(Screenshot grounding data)
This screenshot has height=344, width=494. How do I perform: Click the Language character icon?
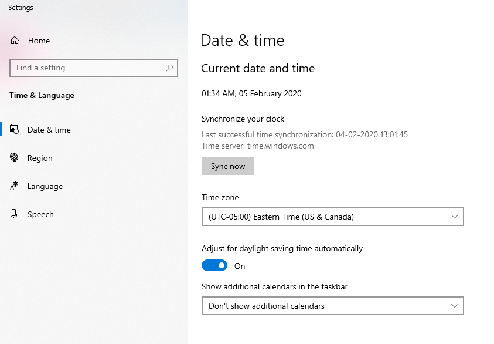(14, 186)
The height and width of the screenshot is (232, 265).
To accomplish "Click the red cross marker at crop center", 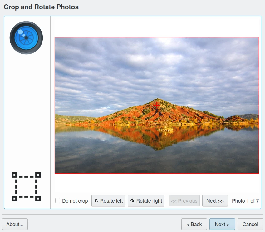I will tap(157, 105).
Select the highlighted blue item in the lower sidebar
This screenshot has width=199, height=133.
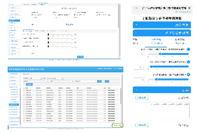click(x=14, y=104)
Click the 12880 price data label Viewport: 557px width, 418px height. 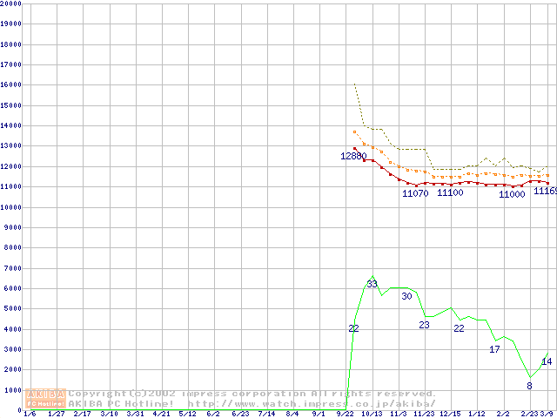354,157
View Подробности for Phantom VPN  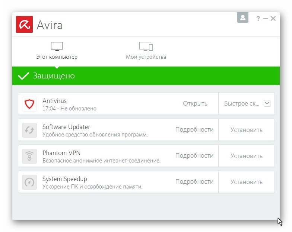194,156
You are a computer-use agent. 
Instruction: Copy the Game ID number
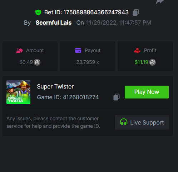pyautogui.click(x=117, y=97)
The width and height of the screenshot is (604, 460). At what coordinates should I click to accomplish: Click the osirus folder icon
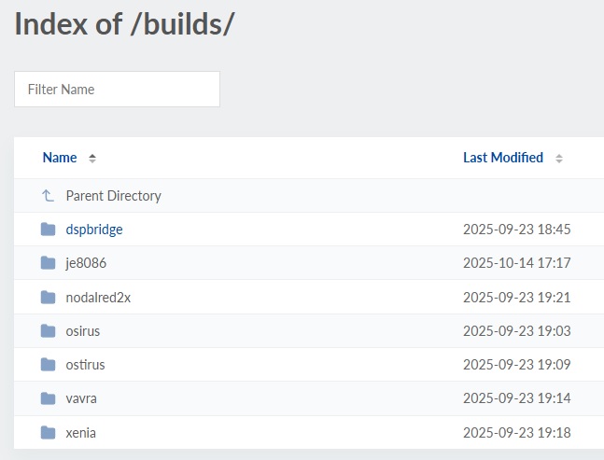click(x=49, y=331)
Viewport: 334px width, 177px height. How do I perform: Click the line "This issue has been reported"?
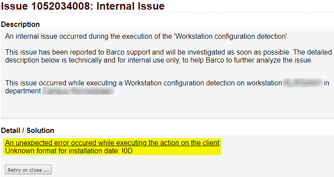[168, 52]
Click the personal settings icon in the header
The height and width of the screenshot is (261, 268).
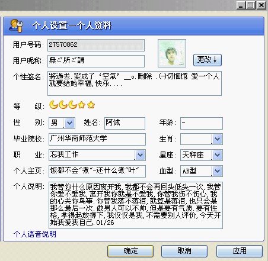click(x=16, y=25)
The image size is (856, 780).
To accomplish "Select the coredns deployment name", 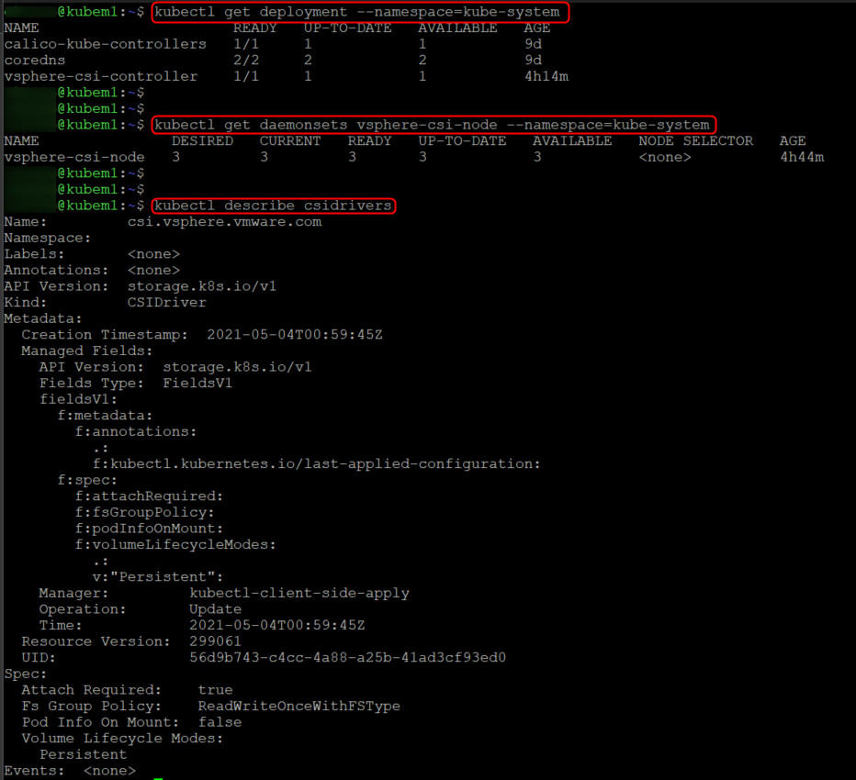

* _Exercise details_
From the line with "The height and width of the screenshot is (261, 268)." down to the last line of the records above, restate each line verbatim, passing over any picture.

* _Output for this exercise_
The height and width of the screenshot is (261, 268).
click(x=16, y=25)
The image size is (856, 780).
To accomplish "Select the coredns deployment name", 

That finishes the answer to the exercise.